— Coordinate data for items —

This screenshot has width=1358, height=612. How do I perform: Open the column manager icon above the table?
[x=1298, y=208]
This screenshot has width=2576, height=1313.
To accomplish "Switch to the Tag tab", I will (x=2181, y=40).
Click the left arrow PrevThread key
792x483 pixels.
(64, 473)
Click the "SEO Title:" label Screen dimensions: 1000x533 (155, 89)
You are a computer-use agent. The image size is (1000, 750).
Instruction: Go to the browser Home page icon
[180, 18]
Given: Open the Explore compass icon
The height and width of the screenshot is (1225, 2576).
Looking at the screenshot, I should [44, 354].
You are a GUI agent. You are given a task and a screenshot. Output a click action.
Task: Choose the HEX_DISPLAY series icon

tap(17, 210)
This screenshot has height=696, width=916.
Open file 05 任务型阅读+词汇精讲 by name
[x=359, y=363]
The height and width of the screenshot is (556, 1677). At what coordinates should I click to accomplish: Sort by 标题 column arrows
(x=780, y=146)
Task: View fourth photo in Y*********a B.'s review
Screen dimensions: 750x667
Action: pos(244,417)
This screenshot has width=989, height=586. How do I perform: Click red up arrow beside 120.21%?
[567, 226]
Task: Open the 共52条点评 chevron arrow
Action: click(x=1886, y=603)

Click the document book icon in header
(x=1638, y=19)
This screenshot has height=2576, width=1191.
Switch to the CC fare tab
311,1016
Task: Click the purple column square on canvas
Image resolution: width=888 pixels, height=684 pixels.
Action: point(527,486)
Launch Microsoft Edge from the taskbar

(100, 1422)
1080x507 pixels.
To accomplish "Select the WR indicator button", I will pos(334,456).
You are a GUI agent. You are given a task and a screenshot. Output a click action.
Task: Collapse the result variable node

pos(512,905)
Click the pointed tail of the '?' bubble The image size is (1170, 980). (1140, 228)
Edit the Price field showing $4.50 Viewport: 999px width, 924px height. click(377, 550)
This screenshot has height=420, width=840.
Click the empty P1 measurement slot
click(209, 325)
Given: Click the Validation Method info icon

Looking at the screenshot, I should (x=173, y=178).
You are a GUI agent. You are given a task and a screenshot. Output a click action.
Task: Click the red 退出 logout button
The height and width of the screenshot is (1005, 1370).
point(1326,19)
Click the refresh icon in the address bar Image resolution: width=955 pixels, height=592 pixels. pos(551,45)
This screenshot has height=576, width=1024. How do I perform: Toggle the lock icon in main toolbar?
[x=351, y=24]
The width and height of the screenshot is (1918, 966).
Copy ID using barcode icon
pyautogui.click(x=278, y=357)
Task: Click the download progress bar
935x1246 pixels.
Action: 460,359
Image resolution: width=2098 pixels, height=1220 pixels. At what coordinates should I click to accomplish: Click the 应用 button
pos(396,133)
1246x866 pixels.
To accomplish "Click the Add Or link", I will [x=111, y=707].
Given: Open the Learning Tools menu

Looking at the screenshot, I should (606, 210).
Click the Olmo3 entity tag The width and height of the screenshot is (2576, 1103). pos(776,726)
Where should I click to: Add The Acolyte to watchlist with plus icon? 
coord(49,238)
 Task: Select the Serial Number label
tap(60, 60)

— THE TASK —
Reproduce every one of the records above word for word, keeping each line unchanged and in its original order.

— FULL OUTPUT —
This screenshot has width=1358, height=612. How do I perform: Open the column manager icon above the table?
[x=1298, y=208]
This screenshot has width=2576, height=1313.
To accomplish "Switch to the Tag tab", I will (x=2181, y=40).
Click the left arrow PrevThread key
792x483 pixels.
(64, 473)
Click the "SEO Title:" label Screen dimensions: 1000x533 (155, 89)
You are a computer-use agent. The image size is (1000, 750).
Instruction: Go to the browser Home page icon
[180, 18]
Given: Open the Explore compass icon
The height and width of the screenshot is (1225, 2576).
Looking at the screenshot, I should [44, 354].
You are a GUI agent. You are given a task and a screenshot. Output a click action.
Task: Choose the HEX_DISPLAY series icon

tap(17, 210)
This screenshot has height=696, width=916.
Open file 05 任务型阅读+词汇精讲 by name
[x=359, y=363]
The height and width of the screenshot is (556, 1677). At what coordinates should I click to accomplish: Sort by 标题 column arrows
(x=780, y=146)
Task: View fourth photo in Y*********a B.'s review
Screen dimensions: 750x667
Action: pos(244,417)
This screenshot has width=989, height=586. How do I perform: Click red up arrow beside 120.21%?
[567, 226]
Task: Open the 共52条点评 chevron arrow
Action: click(x=1886, y=603)

Click the document book icon in header
(x=1638, y=19)
This screenshot has height=2576, width=1191.
Switch to the CC fare tab
311,1016
Task: Click the purple column square on canvas
Image resolution: width=888 pixels, height=684 pixels.
Action: point(527,486)
Launch Microsoft Edge from the taskbar

(100, 1422)
1080x507 pixels.
To accomplish "Select the WR indicator button", I will pos(334,456).
You are a GUI agent. You are given a task and a screenshot. Output a click action.
Task: Collapse the result variable node

pos(512,905)
Click the pointed tail of the '?' bubble The image size is (1170, 980). (1140, 228)
Edit the Price field showing $4.50 Viewport: 999px width, 924px height. click(377, 550)
This screenshot has height=420, width=840.
Click the empty P1 measurement slot
click(209, 325)
Given: Click the Validation Method info icon

Looking at the screenshot, I should (x=173, y=178).
You are a GUI agent. You are given a task and a screenshot. Output a click action.
Task: Click the red 退出 logout button
The height and width of the screenshot is (1005, 1370).
point(1326,19)
Click the refresh icon in the address bar Image resolution: width=955 pixels, height=592 pixels. pos(551,45)
This screenshot has height=576, width=1024. How do I perform: Toggle the lock icon in main toolbar?
[x=351, y=24]
The width and height of the screenshot is (1918, 966).
Copy ID using barcode icon
pyautogui.click(x=278, y=357)
Task: Click the download progress bar
935x1246 pixels.
Action: 460,359
Image resolution: width=2098 pixels, height=1220 pixels. At what coordinates should I click to accomplish: Click the 应用 button
pos(396,133)
1246x866 pixels.
To accomplish "Click the Add Or link", I will [x=111, y=707].
Given: Open the Learning Tools menu

Looking at the screenshot, I should (606, 210).
Click the Olmo3 entity tag The width and height of the screenshot is (2576, 1103). pos(776,726)
Where should I click to: Add The Acolyte to watchlist with plus icon? 
coord(49,238)
 Task: Select the Serial Number label
tap(60, 60)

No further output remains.